▸ Exercise
Any images in the records should be skipped; transcribe the rest exactly.

(Extracted entries Opens)

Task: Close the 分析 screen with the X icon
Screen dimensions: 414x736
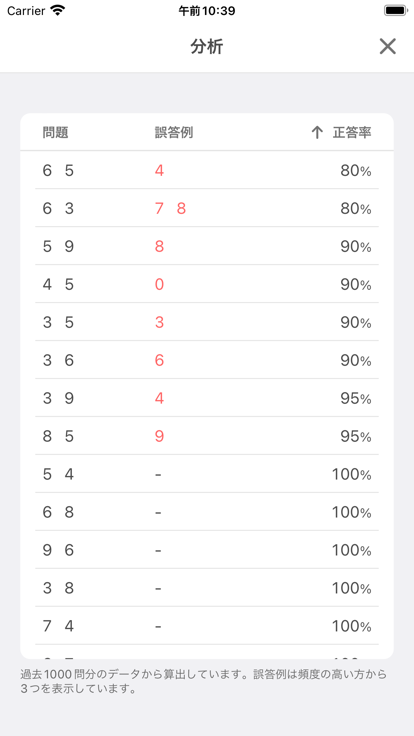Action: pyautogui.click(x=388, y=46)
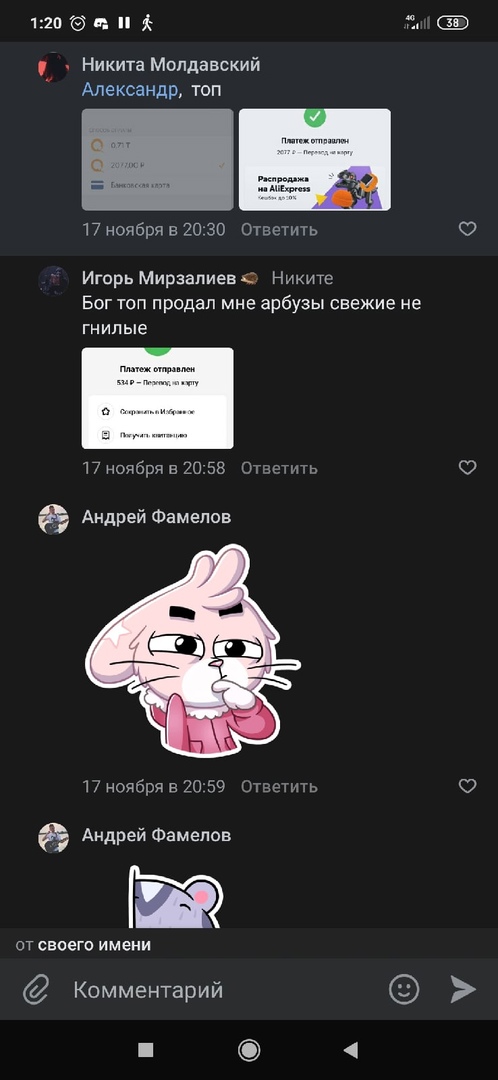This screenshot has width=498, height=1080.
Task: Reply to Никита's comment at 20:30
Action: click(279, 229)
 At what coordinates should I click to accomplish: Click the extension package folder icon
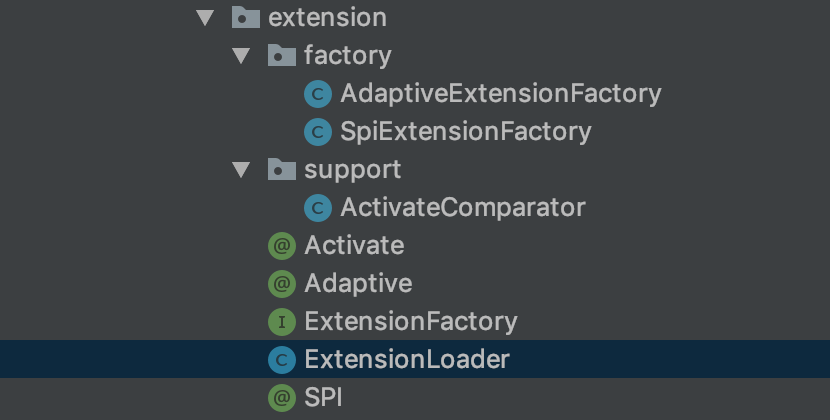244,18
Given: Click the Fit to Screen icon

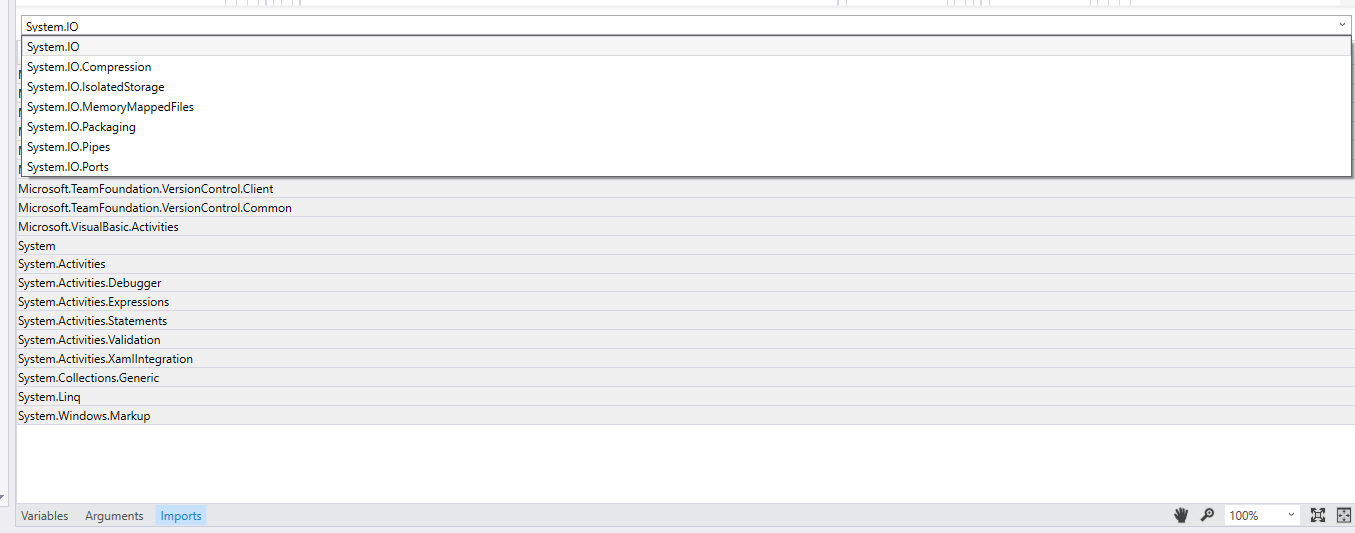Looking at the screenshot, I should click(x=1318, y=515).
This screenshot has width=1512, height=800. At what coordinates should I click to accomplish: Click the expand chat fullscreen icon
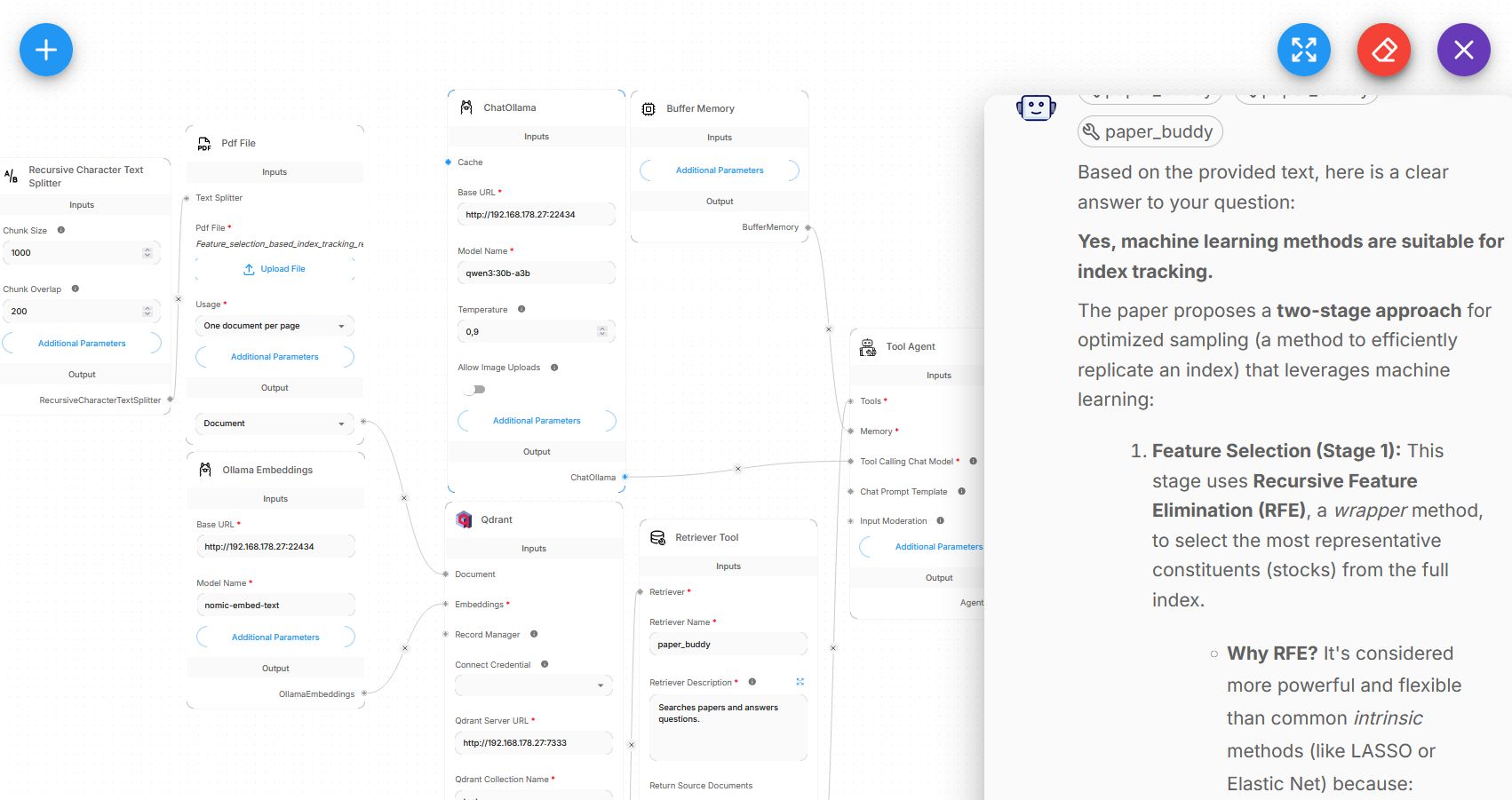click(x=1303, y=50)
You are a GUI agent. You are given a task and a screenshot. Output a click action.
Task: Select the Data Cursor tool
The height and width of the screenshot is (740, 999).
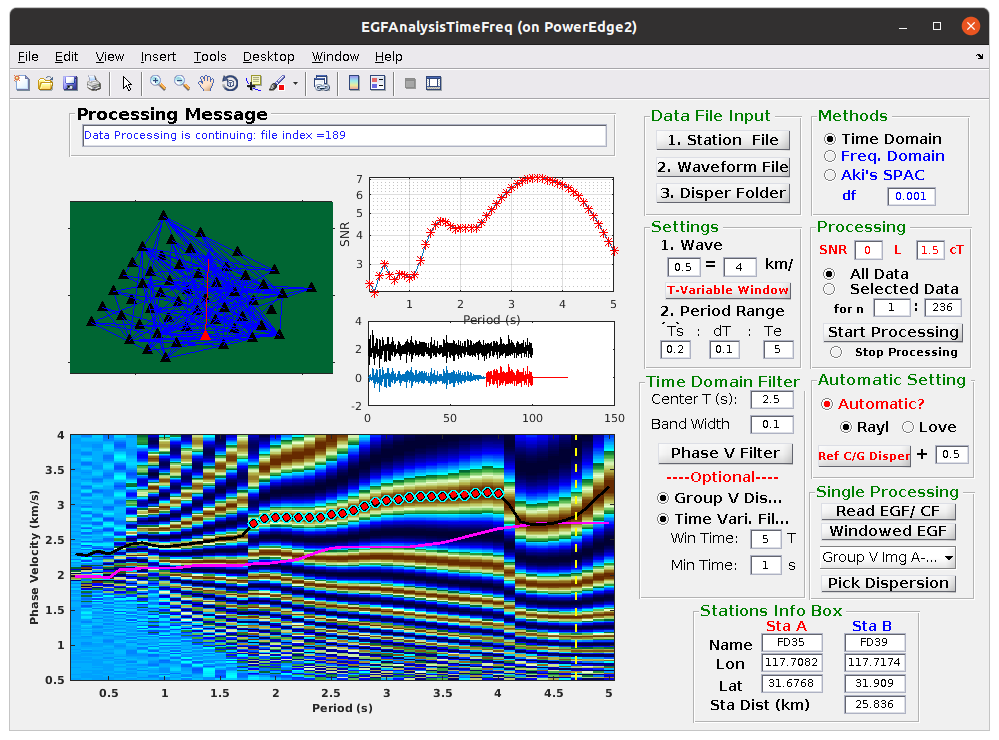pyautogui.click(x=254, y=83)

(Extracted entries Closes)

▸ Solved exercise
Task: Close the 分析 screen with the X icon
Screen dimensions: 414x736
Action: pyautogui.click(x=388, y=46)
This screenshot has width=498, height=1080.
Task: Reply to Никита's comment at 20:30
Action: click(279, 229)
 At what coordinates should I click to accomplish: Click the extension package folder icon
244,18
Given: Click the Fit to Screen icon

Looking at the screenshot, I should click(x=1318, y=515).
This screenshot has width=1512, height=800. At what coordinates should I click to accomplish: Click the expand chat fullscreen icon
click(x=1303, y=50)
You are a GUI agent. You are given a task and a screenshot. Output a click action.
Task: Select the Data Cursor tool
The height and width of the screenshot is (740, 999).
pyautogui.click(x=254, y=83)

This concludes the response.